> _PASSAGE_:
--

Skip to main content

Source to ID - Identify package coordinates and repositories from source code using multiple strategies

This project has been archived.

The maintainers of this project have marked this project as archived. No new releases are expected.

Project description

SRC2ID - Source Code to ID

A Python tool that identifies package coordinates (name, version, license, PURL) from source code directories using multiple identification strategies including web search, SCANOSS fingerprinting, and optionally Software Heritage archive.

Overview

src2id helps you identify packages in unknown code by:

  1. Using multiple identification strategies (hash search, web search, SCANOSS)
  2. Generating Software Heritage Identifiers (SWHIDs) for content hashing
  3. Searching across GitHub, Google, and other sources for matching code
  4. SCANOSS fingerprinting for code similarity detection
  5. Providing confidence scores and Package URLs (PURLs) for identified packages
  6. Optionally querying Software Heritage archive (with --use-swh flag)

Features

  • Multiple Identification Strategies: Hash search, web search (GitHub, Google), SCANOSS fingerprinting
  • Subcomponent Detection: Identifies multiple packages within monorepos and complex projects
  • API-Conscious: Optimized strategy order to minimize API calls
  • 30x Faster: Performance optimized compared to SWH-only approach
  • Exact Matching: Find exact matches using content-based hashing (SWHIDs)

--

> _EXERCISES_:
(a) Duplicate the stretch of the src2id project page from "Project description" through "Software Heritage archive.".
(b) According to the src2id project page, which flag turns on querying of the Software Heritage archive?

> _RECORDS PROVIDED_:

--

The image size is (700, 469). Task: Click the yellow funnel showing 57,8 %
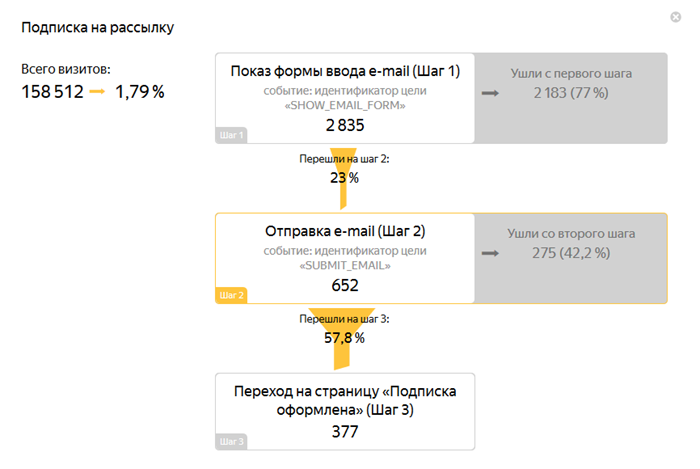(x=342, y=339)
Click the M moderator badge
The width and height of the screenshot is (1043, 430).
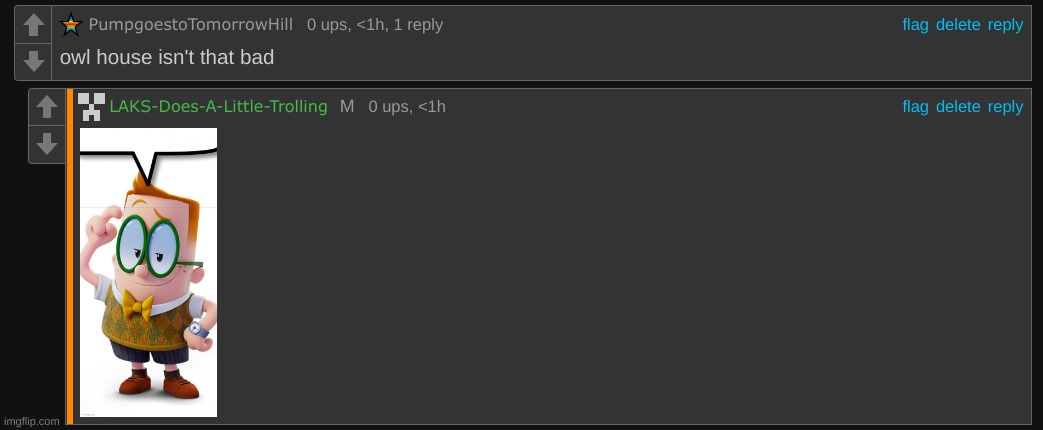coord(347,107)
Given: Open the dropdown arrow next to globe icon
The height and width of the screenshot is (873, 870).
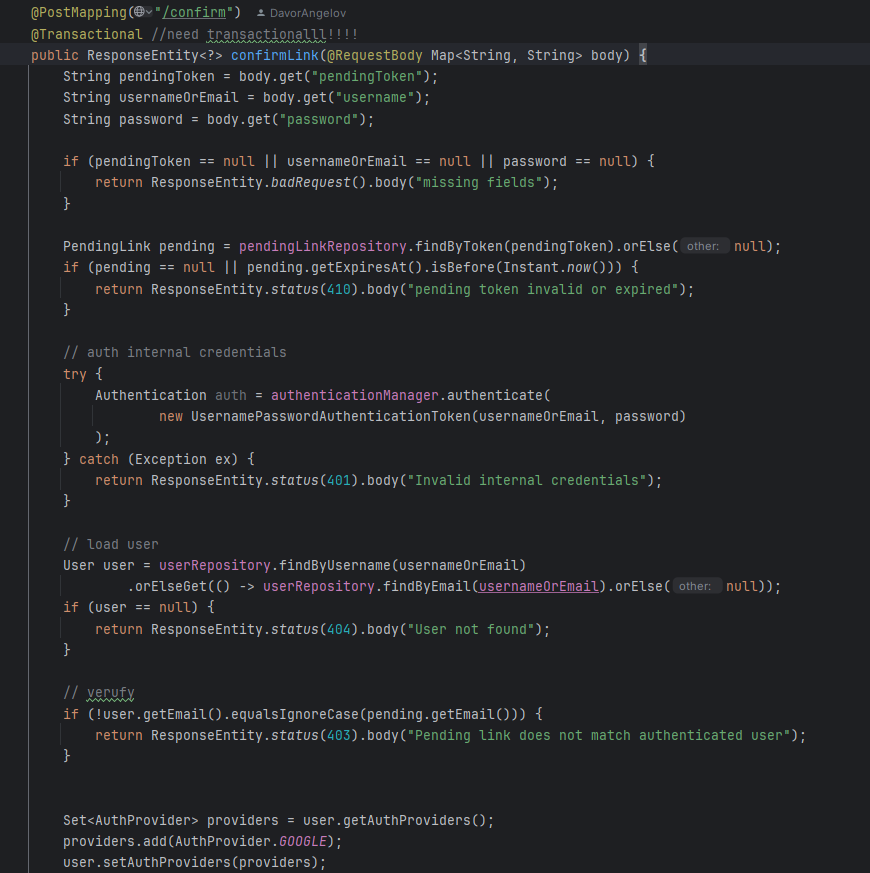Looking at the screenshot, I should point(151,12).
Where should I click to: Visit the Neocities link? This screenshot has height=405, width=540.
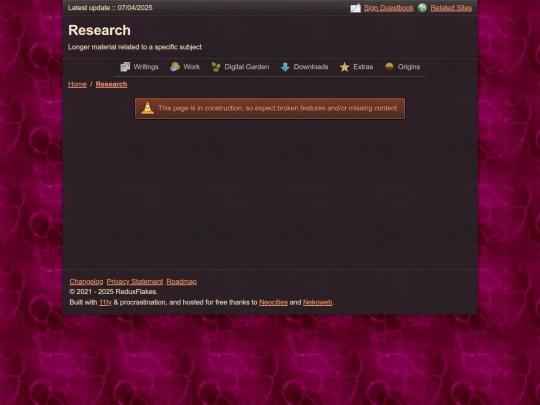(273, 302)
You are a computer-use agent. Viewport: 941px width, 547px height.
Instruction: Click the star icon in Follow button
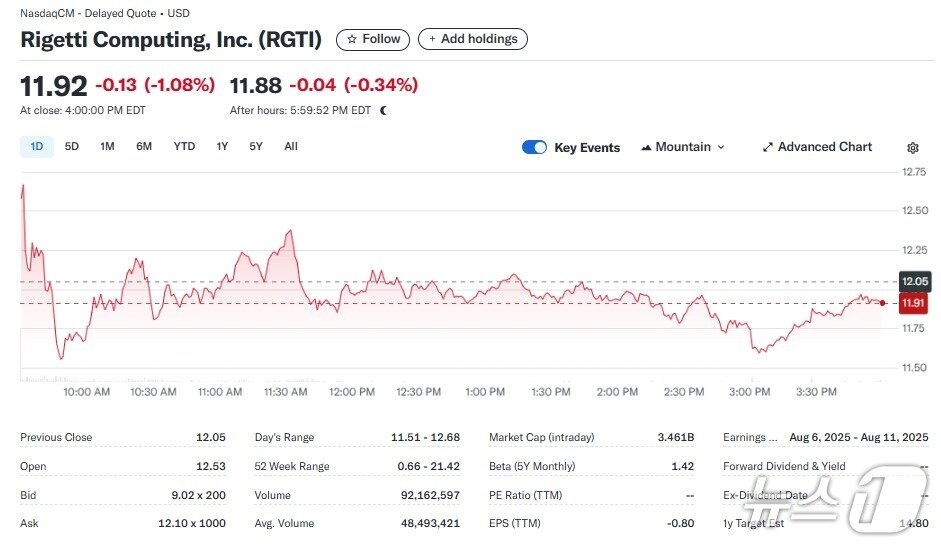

--

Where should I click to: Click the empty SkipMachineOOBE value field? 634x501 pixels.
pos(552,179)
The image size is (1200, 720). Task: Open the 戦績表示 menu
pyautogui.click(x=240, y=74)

--

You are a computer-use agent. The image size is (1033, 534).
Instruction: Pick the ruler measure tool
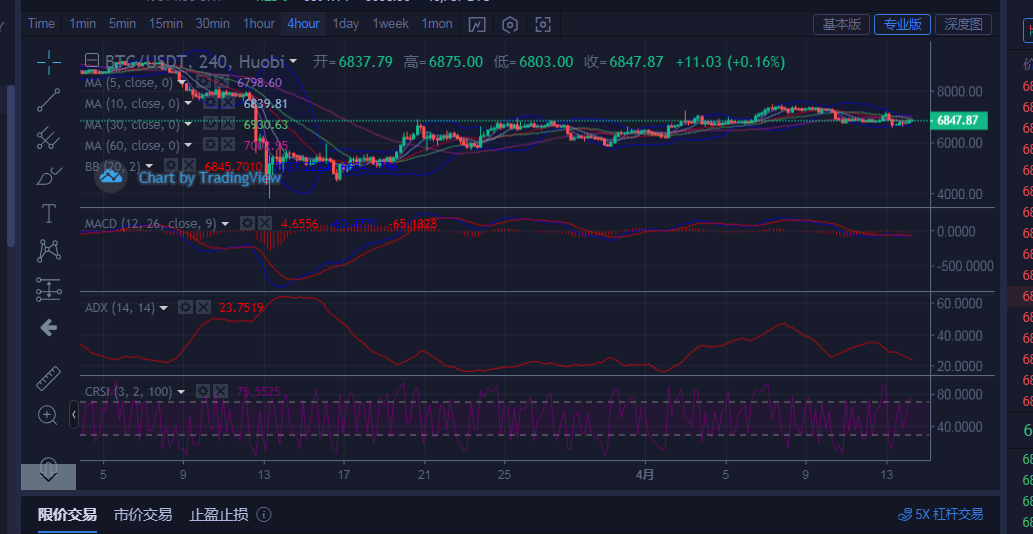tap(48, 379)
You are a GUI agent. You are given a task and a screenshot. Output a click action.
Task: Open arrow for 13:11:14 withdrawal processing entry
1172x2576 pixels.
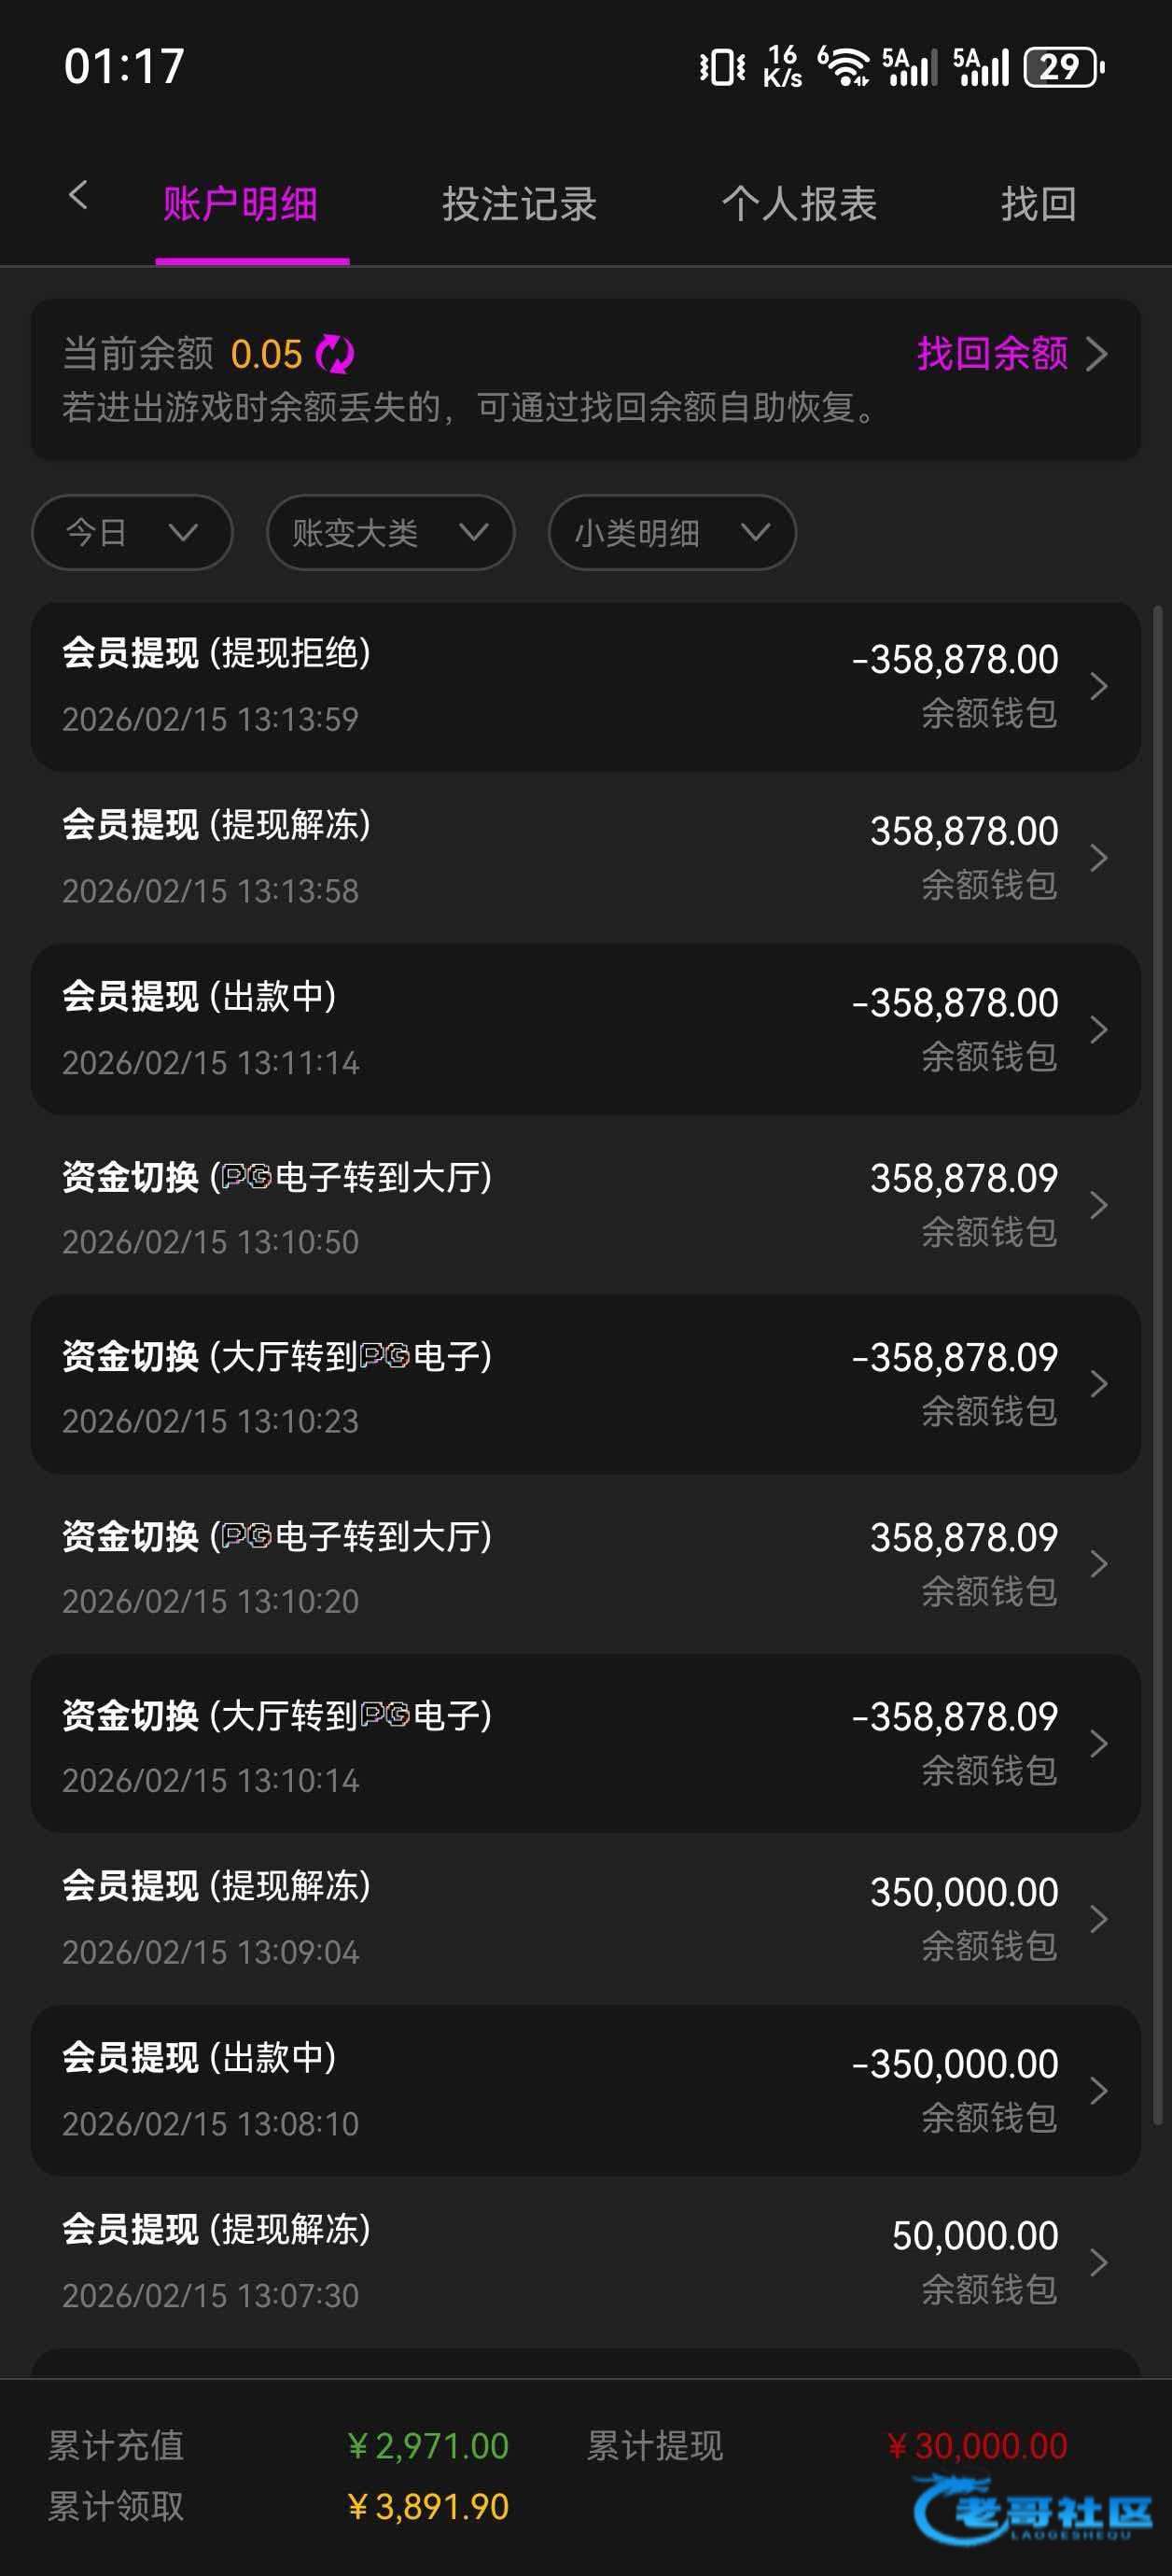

--

> _RESPONSES PER TASK_:
(a)
Project description

SRC2ID - Source Code to ID

A Python tool that identifies package coordinates (name, version, license, PURL) from source code directories using multiple identification strategies including web search, SCANOSS fingerprinting, and optionally Software Heritage archive.

(b) The --use-swh flag.